- _INSTRUCTIONS FOR THE TASK_
Exact copies of all the records are to be printed.

BEGIN DATA FOR REVIEW

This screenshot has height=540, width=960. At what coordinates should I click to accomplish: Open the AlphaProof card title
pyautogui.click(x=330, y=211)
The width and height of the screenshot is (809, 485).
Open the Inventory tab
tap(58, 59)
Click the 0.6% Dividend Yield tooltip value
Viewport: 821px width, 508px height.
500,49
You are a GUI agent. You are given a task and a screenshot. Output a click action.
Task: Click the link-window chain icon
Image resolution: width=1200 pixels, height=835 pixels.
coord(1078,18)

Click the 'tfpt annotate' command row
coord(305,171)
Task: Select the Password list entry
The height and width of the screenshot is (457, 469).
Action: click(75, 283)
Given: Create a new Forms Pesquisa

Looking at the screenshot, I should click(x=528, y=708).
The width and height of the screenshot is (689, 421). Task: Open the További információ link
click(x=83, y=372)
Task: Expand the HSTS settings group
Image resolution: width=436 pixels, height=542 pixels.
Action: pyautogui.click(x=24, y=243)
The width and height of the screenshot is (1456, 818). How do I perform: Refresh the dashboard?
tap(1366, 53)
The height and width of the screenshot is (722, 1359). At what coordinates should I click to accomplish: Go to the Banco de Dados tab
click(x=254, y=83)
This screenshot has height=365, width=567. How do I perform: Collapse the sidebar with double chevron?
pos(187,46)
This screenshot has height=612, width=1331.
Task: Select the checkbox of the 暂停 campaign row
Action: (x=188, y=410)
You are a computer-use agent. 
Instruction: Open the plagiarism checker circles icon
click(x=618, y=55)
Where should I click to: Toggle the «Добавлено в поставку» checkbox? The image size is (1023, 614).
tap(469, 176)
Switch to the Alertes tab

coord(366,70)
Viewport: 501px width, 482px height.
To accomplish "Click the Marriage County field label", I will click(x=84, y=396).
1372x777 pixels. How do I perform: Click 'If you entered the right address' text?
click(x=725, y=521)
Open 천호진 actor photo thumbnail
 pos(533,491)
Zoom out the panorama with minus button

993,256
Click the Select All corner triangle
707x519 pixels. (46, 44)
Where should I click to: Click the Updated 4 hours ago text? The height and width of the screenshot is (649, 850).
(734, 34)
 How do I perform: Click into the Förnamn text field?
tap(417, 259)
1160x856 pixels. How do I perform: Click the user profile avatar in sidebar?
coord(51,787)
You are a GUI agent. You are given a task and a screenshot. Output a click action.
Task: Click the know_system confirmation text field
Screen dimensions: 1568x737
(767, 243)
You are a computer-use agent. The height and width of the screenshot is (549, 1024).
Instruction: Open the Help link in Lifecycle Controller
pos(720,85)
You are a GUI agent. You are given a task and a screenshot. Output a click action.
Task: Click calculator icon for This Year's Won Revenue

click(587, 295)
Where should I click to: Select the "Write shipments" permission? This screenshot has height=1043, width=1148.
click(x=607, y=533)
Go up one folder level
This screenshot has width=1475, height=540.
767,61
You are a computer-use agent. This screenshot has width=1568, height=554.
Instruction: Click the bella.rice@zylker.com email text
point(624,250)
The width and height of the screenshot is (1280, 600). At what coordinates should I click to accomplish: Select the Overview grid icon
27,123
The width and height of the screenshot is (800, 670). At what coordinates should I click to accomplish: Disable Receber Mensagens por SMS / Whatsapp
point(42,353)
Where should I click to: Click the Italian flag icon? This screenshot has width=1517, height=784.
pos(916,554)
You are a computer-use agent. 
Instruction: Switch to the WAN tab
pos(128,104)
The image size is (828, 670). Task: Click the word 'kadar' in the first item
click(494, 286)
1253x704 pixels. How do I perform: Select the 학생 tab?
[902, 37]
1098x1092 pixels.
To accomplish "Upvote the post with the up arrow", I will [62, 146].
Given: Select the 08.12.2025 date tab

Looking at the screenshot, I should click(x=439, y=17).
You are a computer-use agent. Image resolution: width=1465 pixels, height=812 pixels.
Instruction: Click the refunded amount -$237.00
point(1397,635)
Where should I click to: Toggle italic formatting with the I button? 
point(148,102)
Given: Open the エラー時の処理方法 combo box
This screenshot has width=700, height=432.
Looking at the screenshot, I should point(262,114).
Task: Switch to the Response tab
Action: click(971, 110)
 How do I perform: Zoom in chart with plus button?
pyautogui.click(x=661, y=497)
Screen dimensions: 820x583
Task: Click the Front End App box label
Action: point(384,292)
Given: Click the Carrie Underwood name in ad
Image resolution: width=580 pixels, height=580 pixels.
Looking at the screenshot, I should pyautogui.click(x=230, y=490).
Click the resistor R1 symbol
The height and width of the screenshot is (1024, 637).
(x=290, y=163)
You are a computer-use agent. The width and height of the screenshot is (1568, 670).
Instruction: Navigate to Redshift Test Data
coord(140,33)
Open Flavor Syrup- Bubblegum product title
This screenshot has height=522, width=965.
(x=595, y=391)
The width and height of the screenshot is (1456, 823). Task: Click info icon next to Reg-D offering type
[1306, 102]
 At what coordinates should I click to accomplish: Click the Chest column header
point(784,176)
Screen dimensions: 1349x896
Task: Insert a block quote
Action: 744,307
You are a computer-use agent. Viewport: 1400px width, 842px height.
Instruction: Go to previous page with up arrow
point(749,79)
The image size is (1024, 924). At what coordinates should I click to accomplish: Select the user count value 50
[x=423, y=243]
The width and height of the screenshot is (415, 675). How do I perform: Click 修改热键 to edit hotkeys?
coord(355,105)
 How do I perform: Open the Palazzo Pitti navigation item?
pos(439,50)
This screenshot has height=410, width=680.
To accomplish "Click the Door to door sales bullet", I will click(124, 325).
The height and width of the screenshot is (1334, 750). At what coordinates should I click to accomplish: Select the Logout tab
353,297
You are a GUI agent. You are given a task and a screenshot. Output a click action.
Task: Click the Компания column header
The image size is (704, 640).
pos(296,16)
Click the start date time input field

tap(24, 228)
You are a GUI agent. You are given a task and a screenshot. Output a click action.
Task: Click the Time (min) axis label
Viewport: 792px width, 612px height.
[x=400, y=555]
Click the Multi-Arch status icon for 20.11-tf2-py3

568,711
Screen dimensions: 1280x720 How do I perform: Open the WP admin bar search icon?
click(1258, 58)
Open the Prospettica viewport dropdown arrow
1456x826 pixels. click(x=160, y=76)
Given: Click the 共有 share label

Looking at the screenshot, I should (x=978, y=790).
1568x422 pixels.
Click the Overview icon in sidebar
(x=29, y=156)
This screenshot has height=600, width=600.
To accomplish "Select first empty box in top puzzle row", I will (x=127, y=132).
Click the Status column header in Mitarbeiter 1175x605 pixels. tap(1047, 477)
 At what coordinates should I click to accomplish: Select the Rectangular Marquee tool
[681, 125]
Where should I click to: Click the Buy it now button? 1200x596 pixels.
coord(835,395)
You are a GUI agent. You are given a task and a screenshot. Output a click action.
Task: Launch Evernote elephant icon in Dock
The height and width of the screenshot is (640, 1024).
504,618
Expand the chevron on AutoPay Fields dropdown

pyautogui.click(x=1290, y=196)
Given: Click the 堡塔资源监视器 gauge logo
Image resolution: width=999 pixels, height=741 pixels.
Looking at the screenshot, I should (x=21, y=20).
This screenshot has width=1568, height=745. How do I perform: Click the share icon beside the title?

END DATA FOR REVIEW

- _PROBLEM SOLUTION_
This screenshot has height=540, width=960. At what coordinates should I click to accomplish: Open the AlphaProof card title
pyautogui.click(x=330, y=211)
The width and height of the screenshot is (809, 485).
Open the Inventory tab
tap(58, 59)
Click the 0.6% Dividend Yield tooltip value
Viewport: 821px width, 508px height.
500,49
You are a GUI agent. You are given a task and a screenshot. Output a click action.
Task: Click the link-window chain icon
Image resolution: width=1200 pixels, height=835 pixels.
coord(1078,18)

Click the 'tfpt annotate' command row
coord(305,171)
Task: Select the Password list entry
The height and width of the screenshot is (457, 469).
Action: click(75, 283)
Given: Create a new Forms Pesquisa

Looking at the screenshot, I should click(x=528, y=708).
The width and height of the screenshot is (689, 421). Task: Open the További információ link
click(x=83, y=372)
Task: Expand the HSTS settings group
Image resolution: width=436 pixels, height=542 pixels.
Action: pyautogui.click(x=24, y=243)
The width and height of the screenshot is (1456, 818). How do I perform: Refresh the dashboard?
tap(1366, 53)
The height and width of the screenshot is (722, 1359). At what coordinates should I click to accomplish: Go to the Banco de Dados tab
click(x=254, y=83)
This screenshot has height=365, width=567. How do I perform: Collapse the sidebar with double chevron?
pos(187,46)
This screenshot has height=612, width=1331.
Task: Select the checkbox of the 暂停 campaign row
Action: (x=188, y=410)
You are a computer-use agent. 
Instruction: Open the plagiarism checker circles icon
click(x=618, y=55)
Where should I click to: Toggle the «Добавлено в поставку» checkbox? The image size is (1023, 614).
tap(469, 176)
Switch to the Alertes tab

coord(366,70)
Viewport: 501px width, 482px height.
To accomplish "Click the Marriage County field label", I will click(x=84, y=396).
1372x777 pixels. How do I perform: Click 'If you entered the right address' text?
click(x=725, y=521)
Open 천호진 actor photo thumbnail
 pos(533,491)
Zoom out the panorama with minus button

993,256
Click the Select All corner triangle
707x519 pixels. (46, 44)
Where should I click to: Click the Updated 4 hours ago text? The height and width of the screenshot is (649, 850).
(734, 34)
 How do I perform: Click into the Förnamn text field?
tap(417, 259)
1160x856 pixels. How do I perform: Click the user profile avatar in sidebar?
coord(51,787)
You are a GUI agent. You are given a task and a screenshot. Output a click action.
Task: Click the know_system confirmation text field
Screen dimensions: 1568x737
(767, 243)
You are a computer-use agent. The height and width of the screenshot is (549, 1024).
Instruction: Open the Help link in Lifecycle Controller
pos(720,85)
You are a GUI agent. You are given a task and a screenshot. Output a click action.
Task: Click calculator icon for This Year's Won Revenue

click(587, 295)
Where should I click to: Select the "Write shipments" permission? This screenshot has height=1043, width=1148.
click(x=607, y=533)
Go up one folder level
This screenshot has width=1475, height=540.
767,61
You are a computer-use agent. This screenshot has width=1568, height=554.
Instruction: Click the bella.rice@zylker.com email text
point(624,250)
The width and height of the screenshot is (1280, 600). At what coordinates should I click to accomplish: Select the Overview grid icon
27,123
The width and height of the screenshot is (800, 670). At what coordinates should I click to accomplish: Disable Receber Mensagens por SMS / Whatsapp
point(42,353)
Where should I click to: Click the Italian flag icon? This screenshot has width=1517, height=784.
pos(916,554)
You are a computer-use agent. 
Instruction: Switch to the WAN tab
pos(128,104)
The image size is (828, 670). Task: Click the word 'kadar' in the first item
click(494, 286)
1253x704 pixels. How do I perform: Select the 학생 tab?
[902, 37]
1098x1092 pixels.
To accomplish "Upvote the post with the up arrow", I will [62, 146].
Given: Select the 08.12.2025 date tab

Looking at the screenshot, I should click(x=439, y=17).
You are a computer-use agent. Image resolution: width=1465 pixels, height=812 pixels.
Instruction: Click the refunded amount -$237.00
point(1397,635)
Where should I click to: Toggle italic formatting with the I button? 
point(148,102)
Given: Open the エラー時の処理方法 combo box
This screenshot has width=700, height=432.
Looking at the screenshot, I should point(262,114).
Task: Switch to the Response tab
Action: click(971, 110)
 How do I perform: Zoom in chart with plus button?
pyautogui.click(x=661, y=497)
Screen dimensions: 820x583
Task: Click the Front End App box label
Action: point(384,292)
Given: Click the Carrie Underwood name in ad
Image resolution: width=580 pixels, height=580 pixels.
Looking at the screenshot, I should pyautogui.click(x=230, y=490).
Click the resistor R1 symbol
The height and width of the screenshot is (1024, 637).
(x=290, y=163)
You are a computer-use agent. The width and height of the screenshot is (1568, 670).
Instruction: Navigate to Redshift Test Data
coord(140,33)
Open Flavor Syrup- Bubblegum product title
This screenshot has height=522, width=965.
(x=595, y=391)
The width and height of the screenshot is (1456, 823). Task: Click info icon next to Reg-D offering type
[1306, 102]
 At what coordinates should I click to accomplish: Click the Chest column header
point(784,176)
Screen dimensions: 1349x896
Task: Insert a block quote
Action: 744,307
You are a computer-use agent. Viewport: 1400px width, 842px height.
Instruction: Go to previous page with up arrow
point(749,79)
The image size is (1024, 924). At what coordinates should I click to accomplish: Select the user count value 50
[x=423, y=243]
The width and height of the screenshot is (415, 675). How do I perform: Click 修改热键 to edit hotkeys?
coord(355,105)
 How do I perform: Open the Palazzo Pitti navigation item?
pos(439,50)
This screenshot has height=410, width=680.
To accomplish "Click the Door to door sales bullet", I will click(124, 325).
The height and width of the screenshot is (1334, 750). At what coordinates should I click to accomplish: Select the Logout tab
353,297
You are a GUI agent. You are given a task and a screenshot. Output a click action.
Task: Click the Компания column header
The image size is (704, 640).
pos(296,16)
Click the start date time input field

tap(24, 228)
You are a GUI agent. You are given a task and a screenshot. Output a click action.
Task: Click the Time (min) axis label
Viewport: 792px width, 612px height.
[x=400, y=555]
Click the Multi-Arch status icon for 20.11-tf2-py3

568,711
Screen dimensions: 1280x720 How do I perform: Open the WP admin bar search icon?
click(1258, 58)
Open the Prospettica viewport dropdown arrow
1456x826 pixels. click(x=160, y=76)
Given: Click the 共有 share label

Looking at the screenshot, I should (x=978, y=790).
1568x422 pixels.
Click the Overview icon in sidebar
(x=29, y=156)
This screenshot has height=600, width=600.
To accomplish "Select first empty box in top puzzle row", I will (x=127, y=132).
Click the Status column header in Mitarbeiter 1175x605 pixels. tap(1047, 477)
 At what coordinates should I click to accomplish: Select the Rectangular Marquee tool
[681, 125]
Where should I click to: Click the Buy it now button? 1200x596 pixels.
coord(835,395)
You are a GUI agent. You are given a task and a screenshot. Output a click action.
Task: Launch Evernote elephant icon in Dock
The height and width of the screenshot is (640, 1024).
504,618
Expand the chevron on AutoPay Fields dropdown

pyautogui.click(x=1290, y=196)
Given: Click the 堡塔资源监视器 gauge logo
Image resolution: width=999 pixels, height=741 pixels.
Looking at the screenshot, I should (x=21, y=20).
This screenshot has width=1568, height=745. How do I perform: Click the share icon beside the title?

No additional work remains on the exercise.